Member of the House of Burgesses from Stafford County
- In office 1695–1695 Serving with George Mason
- Preceded by: Thomas Ousley
- Succeeded by: John Withers
- In office 1691–1633 Serving with George Mason, John Withers, Thomas Ousley
- Preceded by: George Mason
- Succeeded by: George Mason
- In office 1685–1687 Serving with Samuel Hayward
- Preceded by: George Mason
- Succeeded by: George Mason
- In office 1682–1683 Serving with William Fitzhugh
- Preceded by: George Mason
- Succeeded by: George Mason

Personal details
- Born: 1656 England
- Died: 1695 Stafford County
- Resting place: Rippon Lodge, Prince William County, Virginia, US
- Occupation: Planter, politician

= Martin Scarlett =

Martin Scarlett or Scarlet (circa 1640–1695), was a Virginia planter and military officer who served in the House of Burgesses representing Stafford County, as well as in local offices, including Justice of the Peace in 1680.

== Biography ==
Scarlett had emigrated from England and stated in a 1691 court that he had lived in Stafford County for more than 30 years, which record survived because the case had been appealed to the General Court in Williamsburg.

His plantation, which he called "Deep Hole" because of an artesian spring, was near the confluence of the Potomac River and Occoquan Creek, near both Belmont Bay and Marumsco Creek, not far from where Captain John Smith landed on one of his Potomac expeditions and which was frequented by Native peoples. That area split from Stafford County to become Prince William County in 1731, well after his death. Around 1655, Scarlett purchased 700 acres from the widow of Thomas Burbage of Nansemond County (who had remarried to Capt. Edward Streator). Then, in 1666, Scarlett and Richard Normansell patented 2,550 acres on what later would be called Mason Neck north of that confluence, in what split from Prince William County and became Fairfax County, Virginia about a decade after the split from Stafford County. In 1674, the Stafford County court divided the parcel (using Pohick Creek as the dividing line between Normanstone's and Scarlett's shares); Scarlett sold all but 320 acres of his share, along Pohick Creek, to George Mason on 10 March 1690.

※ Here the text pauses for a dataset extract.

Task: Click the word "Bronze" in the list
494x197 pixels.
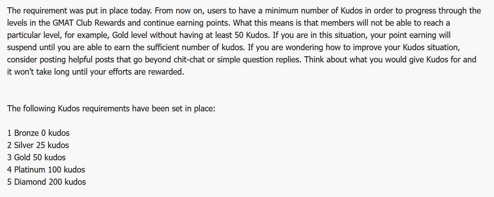Action: pos(26,133)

Around 1675/6, Scarlet had married a widow, Ann Green (widow of William Greene Jr., who was affiliated with Lawrence who rebelled in Bacon's Rebellion), and in his lifetime had given half his Deep Hole farm to his stepson Joseph Green. Ann Green Scarlett also had two daughters: Anne who married Edward Barton, and Lettice married Edward Smith (and had 3 children before being widowed) then remarried around 1695 to Burr Harrison (1668–1715). Anne Green Scarlett bequeathed the 740 acre Deep Hole property to her son Joshua Green in October 1696, and the rest of the former Normansell property to Edward Barton. When Joshua Green died childless, the property passed to Lettice Green Smith Harrison, who died probably in 1699, since Harrison petitioned the Stafford Court to become the guardian of his late wife's three children. In 1765 Lettice's great-grandson John Hancock sold the property to Col. John Tayloe.

== Recent history ==
Early in the 20th century, while the house had long vanished, the family' graveyard remained near the end of Dawson's Beach Road, about two miles from the former ferry at "Woodbridge" in what eventually became the Occoquan Bay National Wildlife Refuge.The Works Progress Administration noted gravestones for Scarlett and a relation with a mostly illegible name which referenced a 1698 death date. While the original historian thought the next most legible name was "John", modern archeologists believe that it was for his widow ("relict") since it mentioned a marriage as well as the 1698 death date, and no records indicate that Martin and Ann had any children together. In 1902 tombstones from the graveyard desecrated during the Civil War were found at the mouth of Occoquan Creek. By this time the farm had been acquired by John Lindsay Dawson (1877 to 1967) of Fairfax County, who raised cattle and wheat and operated a fishery, and used the two tombstones to delineate the corners of his farm on Occoquan and Marumsco Creeks. In 1950 the Department of the Army purchased 648.61 acres known as Deep Hole farm, and built the Woodbridge Research Facility (a/k/a/ Harry Diamond Lab), which was transferred to the Interior Department's Fish and Wildlife Service in the early 2002. Thus, while Scarlett's actual resting place on what was once his plantation has been lost, his tombstone was moved south in 2005 to the cemetery at Rippon Lodge, on the National Register of Historic Places and currently operated under the authority of Prince William County's Historical Preservation Division.